[Problem statement]
Could you retype only the lines from the one containing "The width and height of the screenshot is (1080, 697)." through the final line of the entries, both included, skipping any images?
[Material supplied — start]
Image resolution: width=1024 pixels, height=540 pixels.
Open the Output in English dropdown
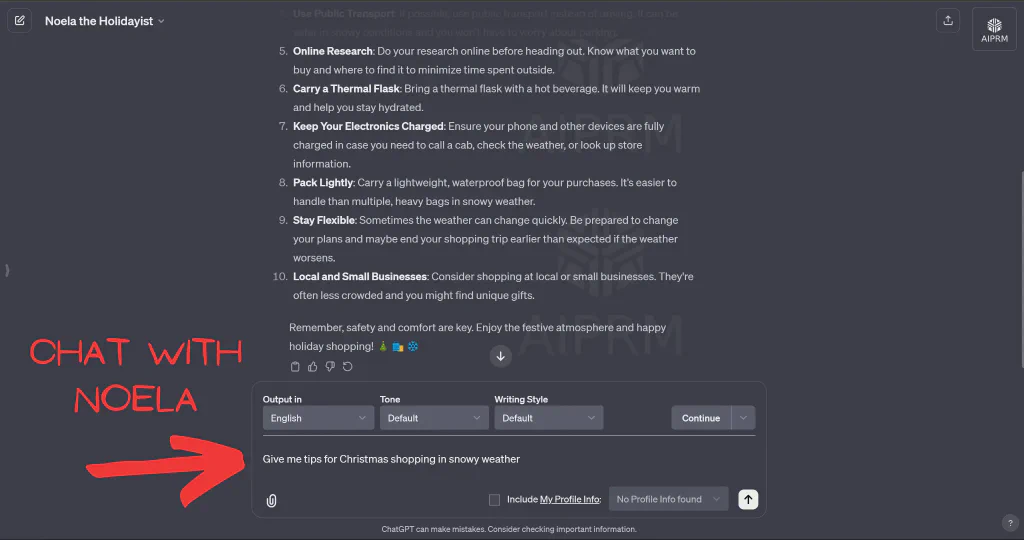coord(318,418)
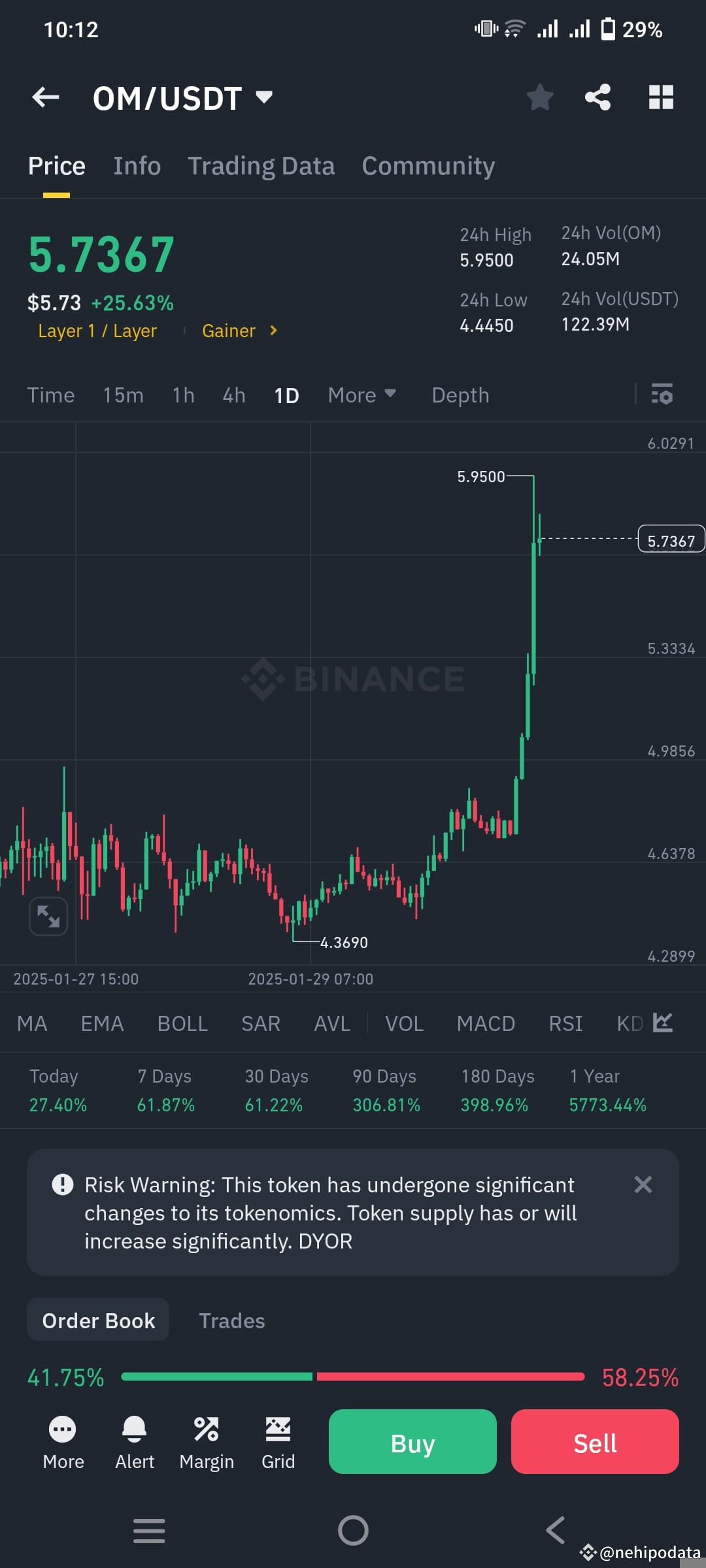Screen dimensions: 706x1568
Task: Open the layout grid icon top right
Action: point(661,97)
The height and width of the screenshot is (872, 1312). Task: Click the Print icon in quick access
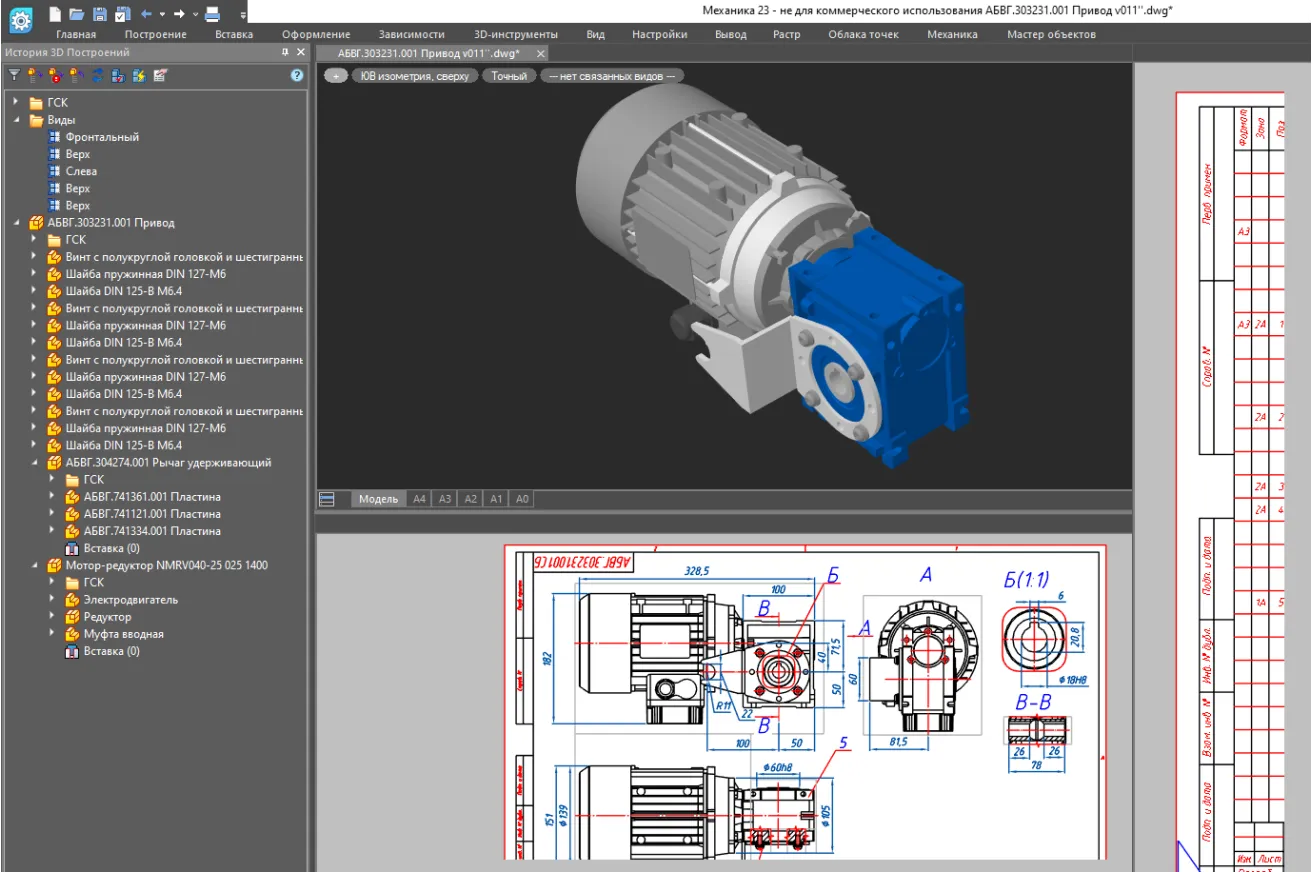(x=212, y=14)
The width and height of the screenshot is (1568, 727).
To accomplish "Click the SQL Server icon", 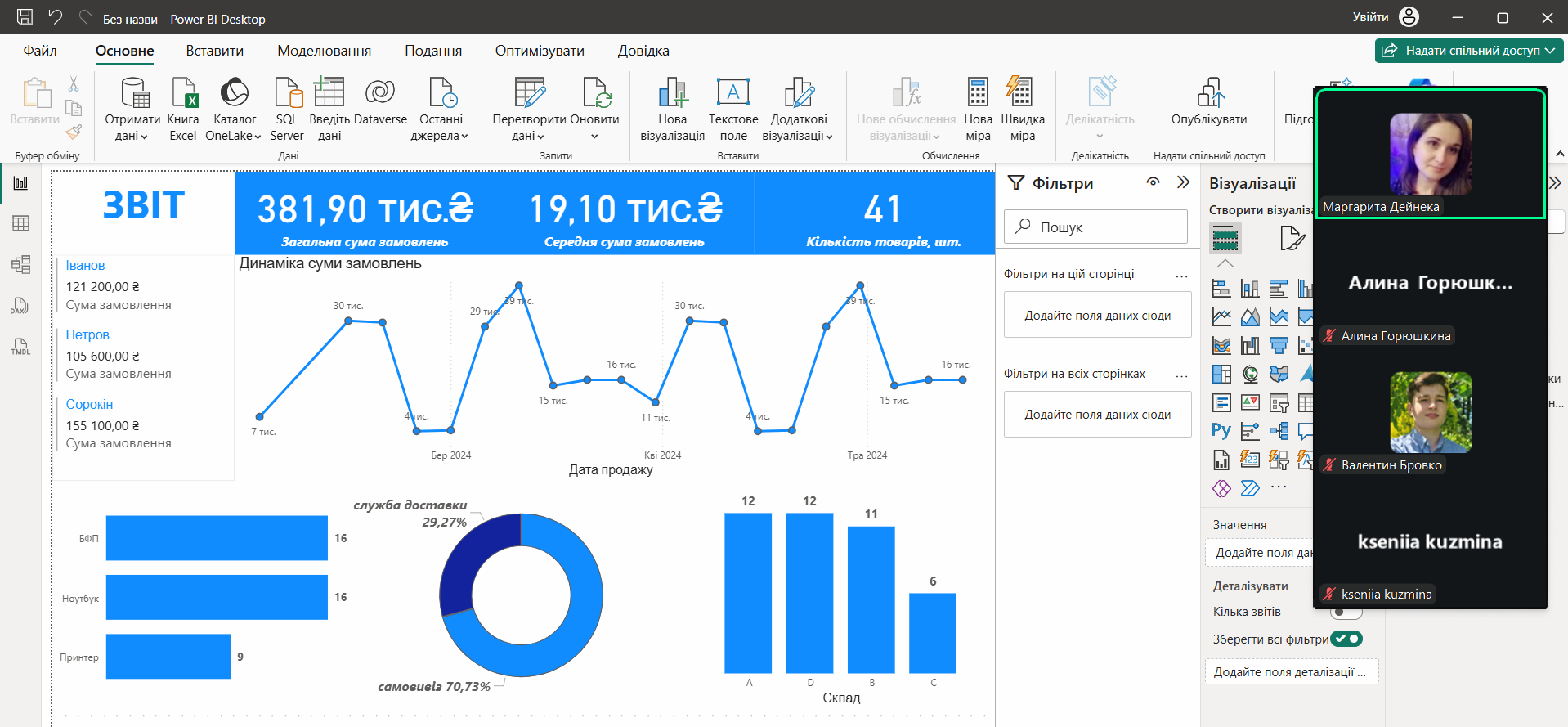I will 287,110.
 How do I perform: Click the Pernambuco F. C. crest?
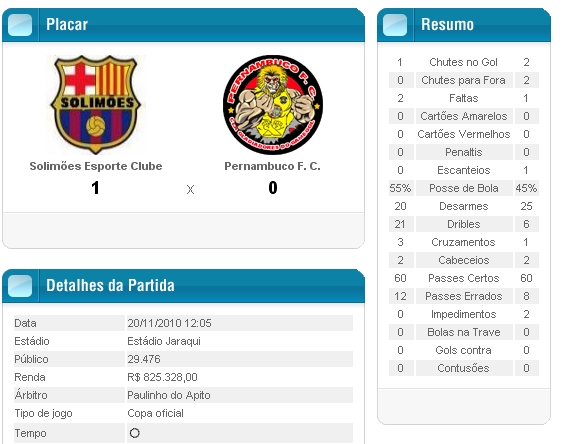click(273, 105)
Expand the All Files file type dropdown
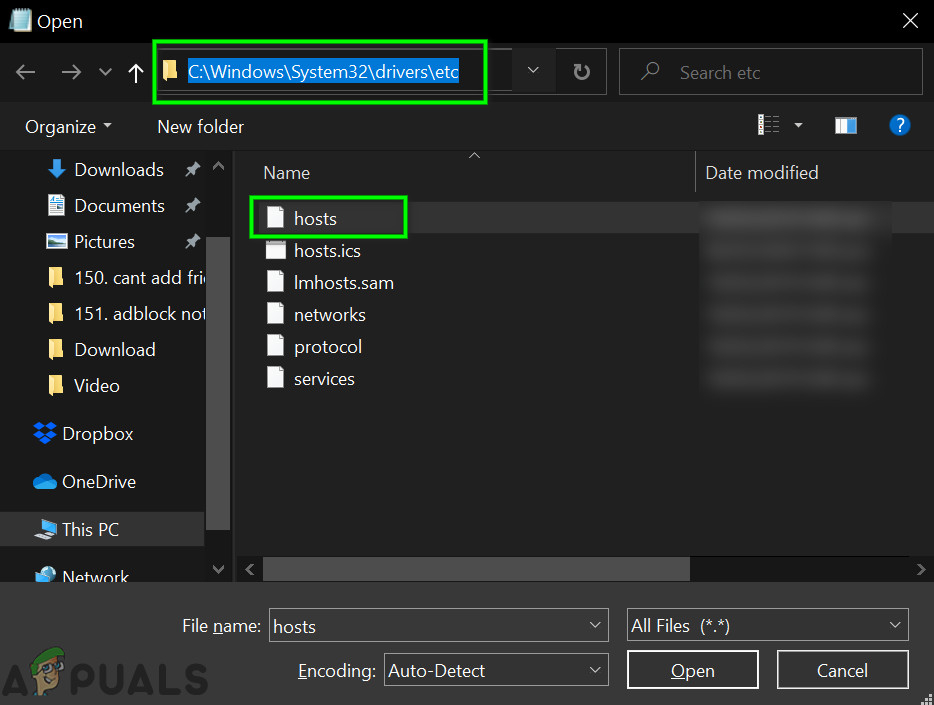This screenshot has width=934, height=705. pyautogui.click(x=766, y=624)
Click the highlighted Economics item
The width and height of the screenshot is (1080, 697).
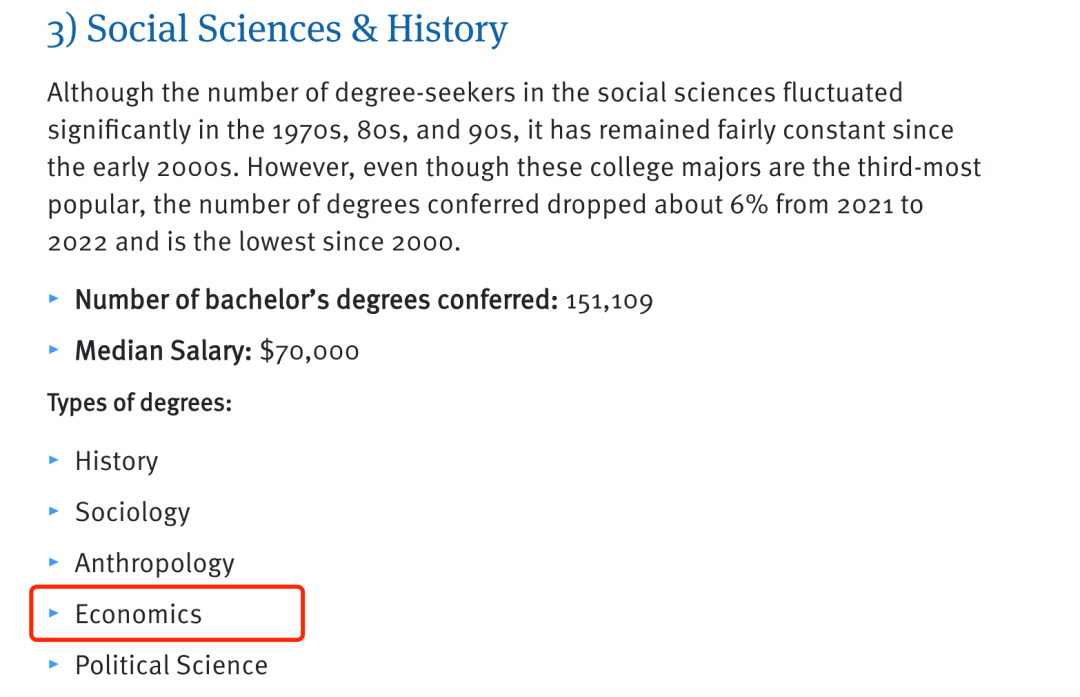[x=138, y=614]
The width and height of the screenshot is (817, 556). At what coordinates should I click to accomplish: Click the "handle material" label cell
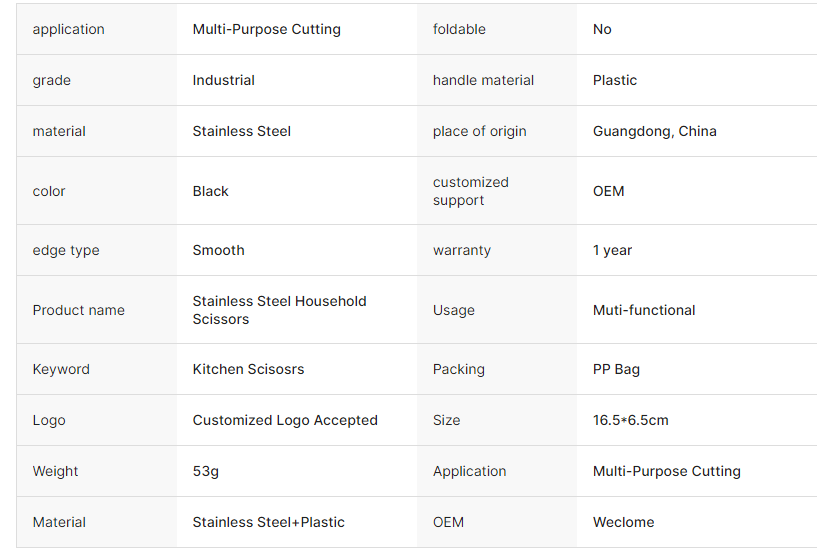click(483, 80)
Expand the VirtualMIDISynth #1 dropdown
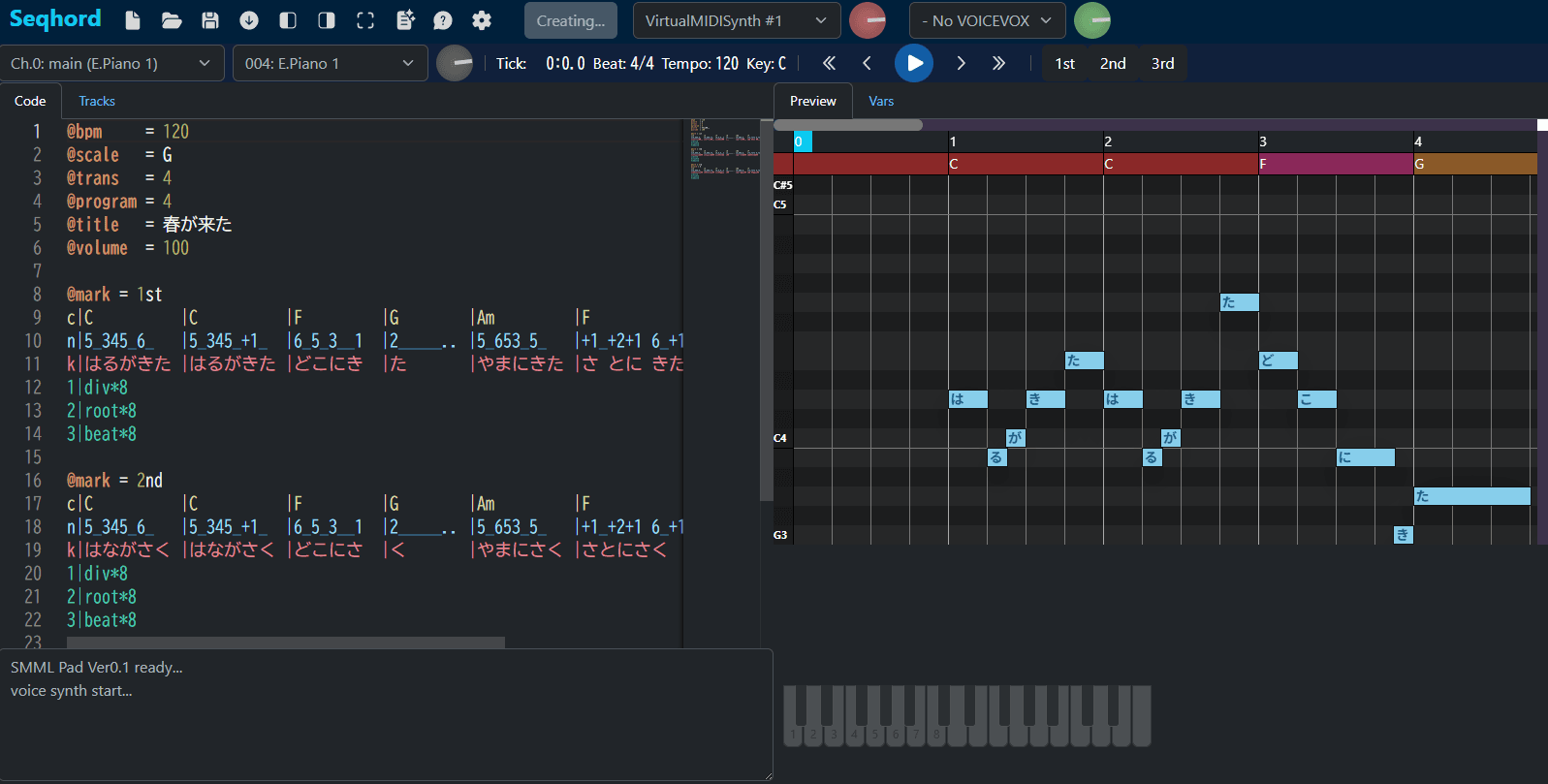 736,20
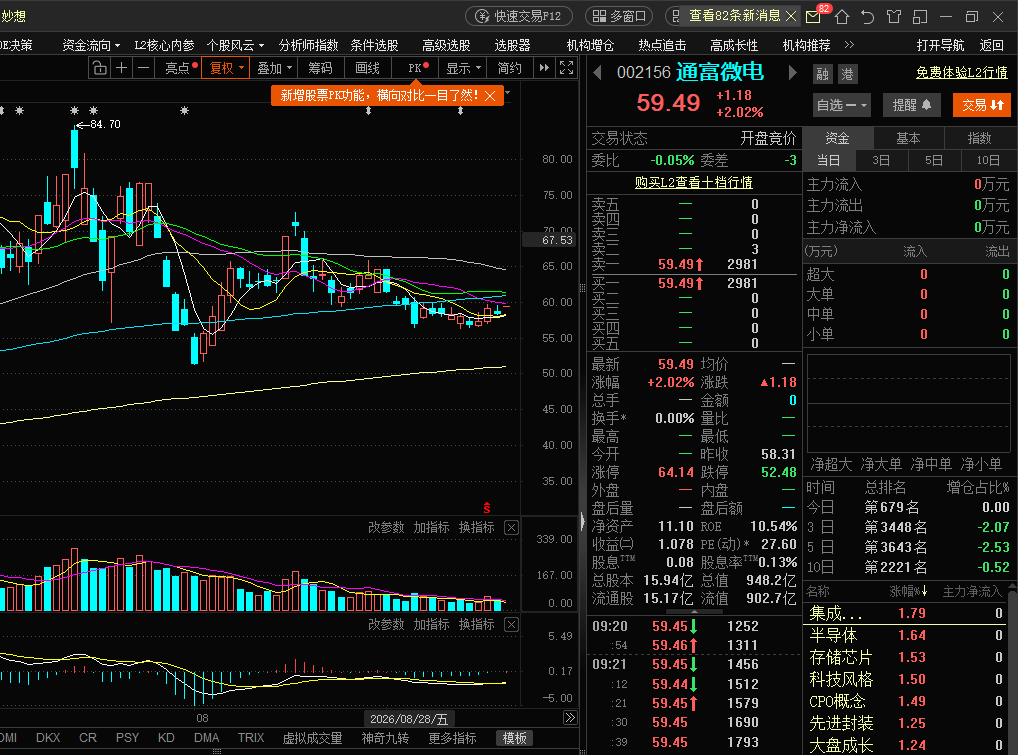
[Material supplied — finish]
[Answer to this task]
The width and height of the screenshot is (1080, 697).
[x=138, y=614]
The width and height of the screenshot is (817, 556). At what coordinates should I click to accomplish: Click the "handle material" label cell
click(483, 80)
Expand the VirtualMIDISynth #1 dropdown
 736,20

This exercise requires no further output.